What do these two diseases have to do with one another? Well, epidemiologists believe COVID-19 has caused an increase in many infections from the Aspergillus, Mucorales, and Candida species — including Candida auris. While instances of co-infections have been recorded since 2020, only recently have we seen a surge in fungal infections as COVID-19 cases begin to pick up again in the U.S.

Why is this happening?

There are several reasons why COVID-19 patients may be more susceptible to fungal infections. Weakened immune defense, use of invasive medical procedures and treatments, and lack of oxygen due to lung damage are all known predisposing factors for fungal infections. As more people are infected, hospitalized, and treated with steroids for COVID-19, we can expect to see a proportional rise in fungal infections.

“Prior research has shown that secondary fungal infections in COVID-19 patients are high. Moreover, 14.8% and 33% of mild and severe COVID-19 patients, respectively, develop fungal secondary infections. … An Atlanta-based study reported 30.9% mortality in COVID-19 patients with secondary fungal infections.”

— Dr. Priyom Bose, Ph.D.

Treatment Drugs

The rise in fungal infections among COVID-19 patients is a cause for concern, as these infections can be difficult to treat and may require more aggressive treatment. The use of corticosteroids to treat COVID-19 drastically increases the risk of fungal infections, as steroids suppress the immune system’s ability to fight infections. In some cases, antifungal medication and even surgery may be necessary to remove infected tissue. However, as previously mentioned, the issue with anti-fungal medicine is fungi can become drug-resistant over time, making it increasingly complex to treat.

“The common theme is, with the combination of damaged lungs and steroids, you’re going to get a fungal disease. Depending where you are, you’re going to end up with different ones.”

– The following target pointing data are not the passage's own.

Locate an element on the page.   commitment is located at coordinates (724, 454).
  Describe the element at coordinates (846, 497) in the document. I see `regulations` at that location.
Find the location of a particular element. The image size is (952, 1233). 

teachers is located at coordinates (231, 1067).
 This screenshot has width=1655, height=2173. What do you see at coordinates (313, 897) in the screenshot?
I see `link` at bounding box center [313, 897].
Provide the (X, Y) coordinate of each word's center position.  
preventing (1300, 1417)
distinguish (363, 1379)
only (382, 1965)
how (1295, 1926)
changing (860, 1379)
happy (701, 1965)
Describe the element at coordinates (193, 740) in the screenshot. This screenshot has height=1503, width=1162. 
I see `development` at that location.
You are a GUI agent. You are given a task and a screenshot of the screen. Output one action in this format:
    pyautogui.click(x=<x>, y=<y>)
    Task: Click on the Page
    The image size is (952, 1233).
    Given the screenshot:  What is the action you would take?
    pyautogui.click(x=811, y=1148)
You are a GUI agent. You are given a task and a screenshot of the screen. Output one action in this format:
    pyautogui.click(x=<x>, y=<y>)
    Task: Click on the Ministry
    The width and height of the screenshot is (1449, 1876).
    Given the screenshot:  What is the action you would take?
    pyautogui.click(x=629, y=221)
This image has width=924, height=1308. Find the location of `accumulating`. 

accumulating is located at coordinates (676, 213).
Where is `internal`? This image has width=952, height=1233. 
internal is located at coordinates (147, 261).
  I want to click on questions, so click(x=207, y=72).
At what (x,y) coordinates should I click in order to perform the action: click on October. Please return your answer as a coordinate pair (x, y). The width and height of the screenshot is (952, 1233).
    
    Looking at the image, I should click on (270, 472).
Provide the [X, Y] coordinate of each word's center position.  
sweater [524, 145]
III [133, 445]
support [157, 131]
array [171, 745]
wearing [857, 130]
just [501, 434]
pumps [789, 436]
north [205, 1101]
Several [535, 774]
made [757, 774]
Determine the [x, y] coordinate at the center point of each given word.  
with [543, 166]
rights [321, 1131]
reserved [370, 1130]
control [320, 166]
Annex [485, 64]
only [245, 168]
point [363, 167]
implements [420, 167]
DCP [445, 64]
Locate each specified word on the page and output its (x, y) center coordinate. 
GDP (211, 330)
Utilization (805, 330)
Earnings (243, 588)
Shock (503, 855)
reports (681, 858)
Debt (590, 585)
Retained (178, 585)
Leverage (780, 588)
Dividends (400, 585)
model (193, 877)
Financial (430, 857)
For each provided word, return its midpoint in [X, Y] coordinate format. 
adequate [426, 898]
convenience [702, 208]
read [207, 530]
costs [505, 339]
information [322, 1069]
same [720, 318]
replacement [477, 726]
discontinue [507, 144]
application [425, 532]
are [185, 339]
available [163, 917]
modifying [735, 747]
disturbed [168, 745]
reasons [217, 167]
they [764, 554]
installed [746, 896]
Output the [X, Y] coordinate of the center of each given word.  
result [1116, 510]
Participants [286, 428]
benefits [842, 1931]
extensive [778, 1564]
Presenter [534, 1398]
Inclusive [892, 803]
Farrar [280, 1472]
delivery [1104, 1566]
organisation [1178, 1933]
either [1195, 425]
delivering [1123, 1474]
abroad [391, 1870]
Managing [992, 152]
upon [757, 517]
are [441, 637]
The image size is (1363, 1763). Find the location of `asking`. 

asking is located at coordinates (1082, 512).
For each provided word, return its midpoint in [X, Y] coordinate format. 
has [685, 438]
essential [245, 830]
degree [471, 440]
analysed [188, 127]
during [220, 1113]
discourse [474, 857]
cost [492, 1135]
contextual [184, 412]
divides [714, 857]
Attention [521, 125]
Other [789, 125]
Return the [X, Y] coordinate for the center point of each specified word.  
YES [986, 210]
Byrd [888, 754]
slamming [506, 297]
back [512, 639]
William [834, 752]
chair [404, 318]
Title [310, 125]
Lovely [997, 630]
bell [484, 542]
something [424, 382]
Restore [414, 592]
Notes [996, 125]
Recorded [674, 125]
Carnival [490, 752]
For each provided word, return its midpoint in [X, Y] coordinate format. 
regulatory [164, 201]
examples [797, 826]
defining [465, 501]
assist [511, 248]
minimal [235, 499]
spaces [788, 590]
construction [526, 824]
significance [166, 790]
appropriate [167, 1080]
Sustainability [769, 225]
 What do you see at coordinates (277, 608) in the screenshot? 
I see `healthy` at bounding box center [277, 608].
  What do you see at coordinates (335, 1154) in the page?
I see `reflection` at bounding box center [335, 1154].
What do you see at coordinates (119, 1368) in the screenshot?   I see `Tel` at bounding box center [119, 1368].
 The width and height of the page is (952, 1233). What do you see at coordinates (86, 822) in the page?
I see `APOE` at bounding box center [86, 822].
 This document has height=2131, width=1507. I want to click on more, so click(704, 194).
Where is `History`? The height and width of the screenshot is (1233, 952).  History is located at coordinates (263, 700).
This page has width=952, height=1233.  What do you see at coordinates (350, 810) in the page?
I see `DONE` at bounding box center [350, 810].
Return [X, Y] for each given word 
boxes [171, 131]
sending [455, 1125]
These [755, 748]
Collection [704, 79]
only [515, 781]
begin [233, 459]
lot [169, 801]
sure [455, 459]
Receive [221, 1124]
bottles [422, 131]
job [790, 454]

— Johns Hopkins Bloomberg School of Public Health

Invasive Medical Device

COVID-19 also damages the lungs, which oftentimes requires patients to undergo mechanical ventilation or oxygen therapy. Patients that have an intravenous line, a catheter, a mechanical ventilator, or other invasive medical devices are especially at risk. These invasive devices create a pathway between the skin and internal organs allowing fungal spores to travel to the lungs and enter the bloodstream. Once the infection enters the bloodstream through your lungs, treating it becomes a top priority as comorbidity and mortality rates are higher in these cases.

Patient’s Location

Many patients who receive these invasive treatments are often located at healthcare facilities or are hospitalized in the ICU where the presence and spread of fungi is increased. One study of a skilled nursing facility discovered that the facility had “fungus on windowsills, bed handrails, and doorknobs both inside and outside the rooms of patients.”

Even with thorough cleaning, fungi can be missed and survive for weeks on surfaces, which explains why “most cases of C. auris result from local spread within and among healthcare facilities in the same city or state.”

Concerns for the Future

As fungal infections continue to increase, recovering from injuries or illnesses will present more challenges. It is essential that we take steps to reduce the risk of fungal infections in COVID-19 patients. This includes ensuring proper hygiene practices are followed.

Additionally, it is important for healthcare professionals to recognize the potential for fungal infections in COVID-19 patients and to take preventative measures to reduce the risk of infection. These measures may include carefully monitoring patients for signs of infection, reducing the use of immunosuppressive medications, and avoiding unnecessary use of antibiotics.

Facilities can also implement improved infection prevention and hygiene practices, as well as air and surface purifiers to reduce transmission and microburdens. But the most effective way to control the spread of a drug-resistant organism is to layer these approaches.